Ich kenne mich da zu wenig aus. Es gibt dieses Zitat von Herrn Höcke über das Holocaust-Mahnmal in Berlin. Das sei ein «Denkmal der Schande». Wenn er es so gemeint hat, dass der Holocaust eine nationale Schande war, sehe ich kein Problem mit seiner Aussage. Wenn er jedoch den Holocaust verharmlost und somit die Erinnerung durch das Denkmal als Schande bezeichnet, ist das natürlich vollkommen inakzeptabel.

Es geht nicht um ein Zitat. Die Summe der Äusserungen von Herrn Höcke ergibt das Bild eines radikalen, völkischen Politikers, der die liberale Gesellschaft verachtet. Ihre Freundin Alice Weidel hat das früher auch erkannt und ihn intern bekämpft. Später hat sie aufgegeben, weil das Netzwerk um Herrn Höcke längst zu mächtig geworden war. Sie haben das Potsdamer «Geheimtreffen» erwähnt. Man braucht diese fragwürdige Geschichte gar nicht, um die Radikalität der AfD zu belegen. Björn Höcke schwärmt von Martin Sellner, der in Potsdam seine Pläne zur «Remigration» präsentiert haben soll. Der wiederum erklärt in Texten offen, dass er auch «nichtassimilierte Eingebürgerte» loswerden will. Das ist alles kein Geheimnis.

Ich glaube Ihnen das. Sie machen auf mich keinen ökosozialistischen Eindruck. Wenn Herr Höcke so schlimm ist, sollte die Regierung in Thüringen Artikel 18 des Grundgesetzes zur Anwendung bringen und ihm die Grundrechte entziehen.

Eine entsprechende Petition gibt es schon, mit bald zwei Millionen Unterschriften. Hat Frau Weidel Sie eigentlich eingeladen, in die AfD einzutreten?

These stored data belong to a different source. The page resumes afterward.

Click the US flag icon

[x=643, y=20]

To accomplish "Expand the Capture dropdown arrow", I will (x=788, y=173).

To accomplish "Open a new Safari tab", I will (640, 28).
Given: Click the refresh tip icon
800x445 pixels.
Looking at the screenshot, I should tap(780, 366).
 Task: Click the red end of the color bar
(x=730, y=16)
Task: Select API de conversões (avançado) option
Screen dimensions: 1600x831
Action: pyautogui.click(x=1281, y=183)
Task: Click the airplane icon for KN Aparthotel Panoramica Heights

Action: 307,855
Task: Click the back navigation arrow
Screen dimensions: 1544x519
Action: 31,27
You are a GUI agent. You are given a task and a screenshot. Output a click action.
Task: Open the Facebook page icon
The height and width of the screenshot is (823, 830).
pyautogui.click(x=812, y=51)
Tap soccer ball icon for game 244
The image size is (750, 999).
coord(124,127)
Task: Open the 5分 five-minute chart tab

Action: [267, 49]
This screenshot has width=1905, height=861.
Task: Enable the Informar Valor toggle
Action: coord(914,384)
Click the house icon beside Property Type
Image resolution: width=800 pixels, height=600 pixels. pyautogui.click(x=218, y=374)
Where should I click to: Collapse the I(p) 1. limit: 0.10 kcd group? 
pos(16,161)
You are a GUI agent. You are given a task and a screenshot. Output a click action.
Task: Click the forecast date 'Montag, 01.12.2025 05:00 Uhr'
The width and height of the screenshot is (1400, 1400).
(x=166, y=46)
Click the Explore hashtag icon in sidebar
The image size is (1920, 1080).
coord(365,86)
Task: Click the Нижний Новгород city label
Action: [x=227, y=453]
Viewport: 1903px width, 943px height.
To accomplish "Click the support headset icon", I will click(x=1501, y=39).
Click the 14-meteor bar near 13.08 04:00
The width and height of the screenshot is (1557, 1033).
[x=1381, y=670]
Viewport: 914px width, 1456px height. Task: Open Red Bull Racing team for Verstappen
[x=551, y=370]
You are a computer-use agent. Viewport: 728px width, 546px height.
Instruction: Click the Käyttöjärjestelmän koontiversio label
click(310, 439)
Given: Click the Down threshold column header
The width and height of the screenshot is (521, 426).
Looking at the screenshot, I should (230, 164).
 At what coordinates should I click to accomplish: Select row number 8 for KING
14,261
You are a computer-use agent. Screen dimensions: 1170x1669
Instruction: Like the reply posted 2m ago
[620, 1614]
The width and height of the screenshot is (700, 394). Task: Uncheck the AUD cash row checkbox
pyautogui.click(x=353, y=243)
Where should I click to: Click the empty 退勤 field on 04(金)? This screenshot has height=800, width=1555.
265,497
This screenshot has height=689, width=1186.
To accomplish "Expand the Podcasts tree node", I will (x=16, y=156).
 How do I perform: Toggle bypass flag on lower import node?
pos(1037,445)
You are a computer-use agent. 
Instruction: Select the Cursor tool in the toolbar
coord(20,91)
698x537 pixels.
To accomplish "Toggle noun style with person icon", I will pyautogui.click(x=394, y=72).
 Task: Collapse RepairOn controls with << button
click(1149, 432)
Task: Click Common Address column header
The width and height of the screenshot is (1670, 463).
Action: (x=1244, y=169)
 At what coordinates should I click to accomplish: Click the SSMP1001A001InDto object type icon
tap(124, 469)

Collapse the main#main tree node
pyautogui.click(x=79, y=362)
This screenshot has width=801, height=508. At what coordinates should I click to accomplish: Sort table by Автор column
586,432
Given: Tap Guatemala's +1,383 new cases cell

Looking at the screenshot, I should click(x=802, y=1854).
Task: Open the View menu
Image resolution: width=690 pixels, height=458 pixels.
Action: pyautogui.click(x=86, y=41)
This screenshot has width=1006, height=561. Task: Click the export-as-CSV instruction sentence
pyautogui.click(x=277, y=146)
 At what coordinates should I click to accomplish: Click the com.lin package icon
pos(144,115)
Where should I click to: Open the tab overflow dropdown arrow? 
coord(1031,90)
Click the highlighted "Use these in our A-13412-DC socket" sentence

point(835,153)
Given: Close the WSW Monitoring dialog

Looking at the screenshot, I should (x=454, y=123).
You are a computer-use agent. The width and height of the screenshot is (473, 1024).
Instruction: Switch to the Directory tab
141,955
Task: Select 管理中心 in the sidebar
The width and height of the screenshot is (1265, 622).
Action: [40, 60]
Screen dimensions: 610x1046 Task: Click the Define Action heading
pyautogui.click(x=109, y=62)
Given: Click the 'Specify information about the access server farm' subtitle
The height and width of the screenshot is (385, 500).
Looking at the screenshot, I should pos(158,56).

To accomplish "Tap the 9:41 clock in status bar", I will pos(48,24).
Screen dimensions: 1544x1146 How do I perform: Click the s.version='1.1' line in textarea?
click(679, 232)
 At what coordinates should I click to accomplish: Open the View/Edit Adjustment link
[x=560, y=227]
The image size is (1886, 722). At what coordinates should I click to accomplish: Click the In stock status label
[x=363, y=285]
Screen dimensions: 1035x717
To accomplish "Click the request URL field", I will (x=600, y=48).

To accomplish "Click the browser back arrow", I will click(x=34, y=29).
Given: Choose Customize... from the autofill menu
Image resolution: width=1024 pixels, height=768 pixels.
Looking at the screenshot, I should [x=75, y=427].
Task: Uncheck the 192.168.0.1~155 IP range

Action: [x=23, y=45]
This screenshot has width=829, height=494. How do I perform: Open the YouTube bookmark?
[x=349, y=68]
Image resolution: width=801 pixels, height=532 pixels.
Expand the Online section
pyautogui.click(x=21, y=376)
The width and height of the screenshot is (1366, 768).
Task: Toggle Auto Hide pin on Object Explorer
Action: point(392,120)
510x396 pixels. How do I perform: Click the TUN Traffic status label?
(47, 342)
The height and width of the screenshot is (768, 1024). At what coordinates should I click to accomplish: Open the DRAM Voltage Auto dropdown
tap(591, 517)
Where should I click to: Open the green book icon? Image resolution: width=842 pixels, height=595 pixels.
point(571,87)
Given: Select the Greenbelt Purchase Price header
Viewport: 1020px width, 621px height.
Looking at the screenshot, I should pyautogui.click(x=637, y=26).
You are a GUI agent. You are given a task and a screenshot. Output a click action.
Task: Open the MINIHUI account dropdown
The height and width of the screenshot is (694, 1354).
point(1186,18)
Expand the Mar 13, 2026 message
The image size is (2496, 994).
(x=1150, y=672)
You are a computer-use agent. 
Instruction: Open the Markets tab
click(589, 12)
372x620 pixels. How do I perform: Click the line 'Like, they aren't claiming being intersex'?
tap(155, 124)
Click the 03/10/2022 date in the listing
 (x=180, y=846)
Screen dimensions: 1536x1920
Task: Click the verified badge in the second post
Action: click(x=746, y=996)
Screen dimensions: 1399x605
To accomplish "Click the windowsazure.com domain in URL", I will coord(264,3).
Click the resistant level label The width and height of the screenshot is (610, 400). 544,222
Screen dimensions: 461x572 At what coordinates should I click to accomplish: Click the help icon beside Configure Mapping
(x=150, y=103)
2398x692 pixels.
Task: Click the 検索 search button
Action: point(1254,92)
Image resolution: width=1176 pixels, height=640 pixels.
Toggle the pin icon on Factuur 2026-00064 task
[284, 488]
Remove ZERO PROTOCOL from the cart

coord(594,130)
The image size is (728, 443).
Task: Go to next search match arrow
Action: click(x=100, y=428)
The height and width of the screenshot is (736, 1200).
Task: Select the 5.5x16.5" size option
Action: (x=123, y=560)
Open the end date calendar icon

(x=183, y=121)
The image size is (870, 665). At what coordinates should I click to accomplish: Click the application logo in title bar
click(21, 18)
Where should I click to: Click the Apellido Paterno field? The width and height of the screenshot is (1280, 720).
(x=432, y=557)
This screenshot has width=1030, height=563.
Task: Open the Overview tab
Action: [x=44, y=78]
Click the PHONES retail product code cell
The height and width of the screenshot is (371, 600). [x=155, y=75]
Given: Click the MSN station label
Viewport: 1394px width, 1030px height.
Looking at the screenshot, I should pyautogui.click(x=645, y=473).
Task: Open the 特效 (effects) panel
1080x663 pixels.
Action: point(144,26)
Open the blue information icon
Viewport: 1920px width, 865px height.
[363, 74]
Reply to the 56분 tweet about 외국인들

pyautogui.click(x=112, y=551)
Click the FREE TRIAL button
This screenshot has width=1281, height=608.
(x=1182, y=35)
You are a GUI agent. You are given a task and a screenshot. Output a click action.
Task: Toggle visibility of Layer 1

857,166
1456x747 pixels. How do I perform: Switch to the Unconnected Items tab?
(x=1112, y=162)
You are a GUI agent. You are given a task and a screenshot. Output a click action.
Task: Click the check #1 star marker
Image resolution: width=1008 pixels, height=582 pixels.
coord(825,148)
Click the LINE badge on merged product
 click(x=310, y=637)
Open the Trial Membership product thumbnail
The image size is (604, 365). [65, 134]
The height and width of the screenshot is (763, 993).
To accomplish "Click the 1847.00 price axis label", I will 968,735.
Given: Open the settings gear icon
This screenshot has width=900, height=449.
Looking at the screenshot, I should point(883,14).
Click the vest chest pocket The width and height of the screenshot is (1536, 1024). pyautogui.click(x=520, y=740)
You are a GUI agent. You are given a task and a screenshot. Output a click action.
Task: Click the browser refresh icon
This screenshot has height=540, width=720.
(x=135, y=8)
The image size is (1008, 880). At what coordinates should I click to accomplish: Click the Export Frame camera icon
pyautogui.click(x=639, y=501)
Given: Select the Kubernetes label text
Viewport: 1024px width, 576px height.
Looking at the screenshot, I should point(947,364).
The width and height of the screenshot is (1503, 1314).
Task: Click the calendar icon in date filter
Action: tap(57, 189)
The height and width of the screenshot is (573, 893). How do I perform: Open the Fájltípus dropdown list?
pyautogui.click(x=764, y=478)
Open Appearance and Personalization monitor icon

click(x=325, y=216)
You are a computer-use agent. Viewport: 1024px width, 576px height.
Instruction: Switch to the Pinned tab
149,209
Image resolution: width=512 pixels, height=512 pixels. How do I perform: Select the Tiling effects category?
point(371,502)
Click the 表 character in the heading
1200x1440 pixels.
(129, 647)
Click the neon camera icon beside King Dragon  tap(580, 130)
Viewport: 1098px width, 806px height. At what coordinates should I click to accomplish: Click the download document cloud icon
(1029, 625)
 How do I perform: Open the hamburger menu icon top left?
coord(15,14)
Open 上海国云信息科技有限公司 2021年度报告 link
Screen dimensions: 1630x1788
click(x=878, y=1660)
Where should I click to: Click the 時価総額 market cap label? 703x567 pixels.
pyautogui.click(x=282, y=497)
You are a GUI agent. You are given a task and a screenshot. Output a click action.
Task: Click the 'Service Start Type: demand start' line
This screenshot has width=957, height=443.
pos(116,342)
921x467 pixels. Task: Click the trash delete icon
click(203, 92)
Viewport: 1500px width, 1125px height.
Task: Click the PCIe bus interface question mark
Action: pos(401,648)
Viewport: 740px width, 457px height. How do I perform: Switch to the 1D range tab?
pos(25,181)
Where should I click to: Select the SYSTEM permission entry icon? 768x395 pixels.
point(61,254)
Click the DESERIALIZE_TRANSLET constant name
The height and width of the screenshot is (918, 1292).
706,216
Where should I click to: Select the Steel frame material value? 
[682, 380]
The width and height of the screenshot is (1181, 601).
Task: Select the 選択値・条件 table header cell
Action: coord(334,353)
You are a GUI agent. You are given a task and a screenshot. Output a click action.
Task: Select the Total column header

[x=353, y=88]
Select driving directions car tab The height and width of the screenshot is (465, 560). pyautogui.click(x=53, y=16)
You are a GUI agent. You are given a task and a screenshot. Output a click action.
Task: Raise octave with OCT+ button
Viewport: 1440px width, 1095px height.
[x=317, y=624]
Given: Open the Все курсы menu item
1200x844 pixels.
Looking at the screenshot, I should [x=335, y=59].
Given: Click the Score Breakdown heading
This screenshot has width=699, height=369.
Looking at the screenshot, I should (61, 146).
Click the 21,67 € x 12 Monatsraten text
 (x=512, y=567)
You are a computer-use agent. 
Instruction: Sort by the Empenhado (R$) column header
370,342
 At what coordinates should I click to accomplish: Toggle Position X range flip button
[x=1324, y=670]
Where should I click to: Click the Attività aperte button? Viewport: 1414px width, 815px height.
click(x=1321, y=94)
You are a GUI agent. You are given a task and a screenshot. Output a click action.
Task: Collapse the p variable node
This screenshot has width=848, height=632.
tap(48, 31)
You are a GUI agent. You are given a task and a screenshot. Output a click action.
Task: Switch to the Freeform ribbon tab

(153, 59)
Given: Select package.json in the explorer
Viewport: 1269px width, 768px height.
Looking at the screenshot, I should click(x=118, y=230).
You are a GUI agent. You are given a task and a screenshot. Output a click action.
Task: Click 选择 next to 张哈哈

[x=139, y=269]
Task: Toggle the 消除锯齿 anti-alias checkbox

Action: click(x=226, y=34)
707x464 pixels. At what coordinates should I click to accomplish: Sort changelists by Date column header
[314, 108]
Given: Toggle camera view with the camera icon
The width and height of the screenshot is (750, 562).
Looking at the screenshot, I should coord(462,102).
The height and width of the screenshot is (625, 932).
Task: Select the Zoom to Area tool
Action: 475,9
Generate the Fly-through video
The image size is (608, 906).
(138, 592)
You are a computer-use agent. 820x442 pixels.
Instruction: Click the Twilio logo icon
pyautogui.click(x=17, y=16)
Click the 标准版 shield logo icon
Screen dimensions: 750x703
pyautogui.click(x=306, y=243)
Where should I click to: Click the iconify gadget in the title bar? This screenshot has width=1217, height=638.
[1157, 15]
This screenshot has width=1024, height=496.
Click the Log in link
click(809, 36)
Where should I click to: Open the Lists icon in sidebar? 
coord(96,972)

Nein. Ich bin kein AfD-Mitglied, und ich möchte keines werden.

Haben Sie der Partei schon einmal Geld gespendet?

Nein.

Was sind Sie: ein interessierter Beobachter oder ein Sympathisant?

Irgendwas dazwischen.

Würden Sie im Herbst nach einer der ostdeutschen Landtagswahlen gerne eine AfD-Regierung sehen?

In Sachsen könnte die Partei auf eine parlamentarische Mehrheit kommen, wenn einige andere Parteien an der Fünf-Prozent-Hürde scheitern. Wenn die CDU dann zweitstärkste Kraft wird, könnte sie der AfD anbieten, in einer Koalition mitzuwirken – unter der Voraussetzung, dass die CDU den Ministerpräsidenten stellt. Als der sächsische Ministerpräsident Michael Kretschmer im Herbst 2021 mit dem Fraktionsvorsitzenden der CDU bei mir war, habe ich eine Minderheitsregierung ins Spiel gebracht, indem er die Koalition mit den Grünen aufkündigt und allein mit der SPD weitermacht.

Was hat der Ministerpräsident gesagt?

Herr Kretschmer wirkte auf mich zumindest aufgeschlossener als der Fraktionschef der CDU. Der sagte, ohne die Grünen bekämen sie kein Gesetz mehr durch den Landtag.

Warum haben die Herren Sie in der Schweiz besucht?

Um mir den Sächsischen Verdienstorden zu übergeben. Da waren auch Musiker dabei, und die Linken haben getobt.

Weil Sie ein Rechter sind?

Weil sie mich für den Bösewicht halten.

Stört Sie so ein Protest?

Gar nicht. Schlimm wäre es, wenn mich die Linken und die Grünen loben würden.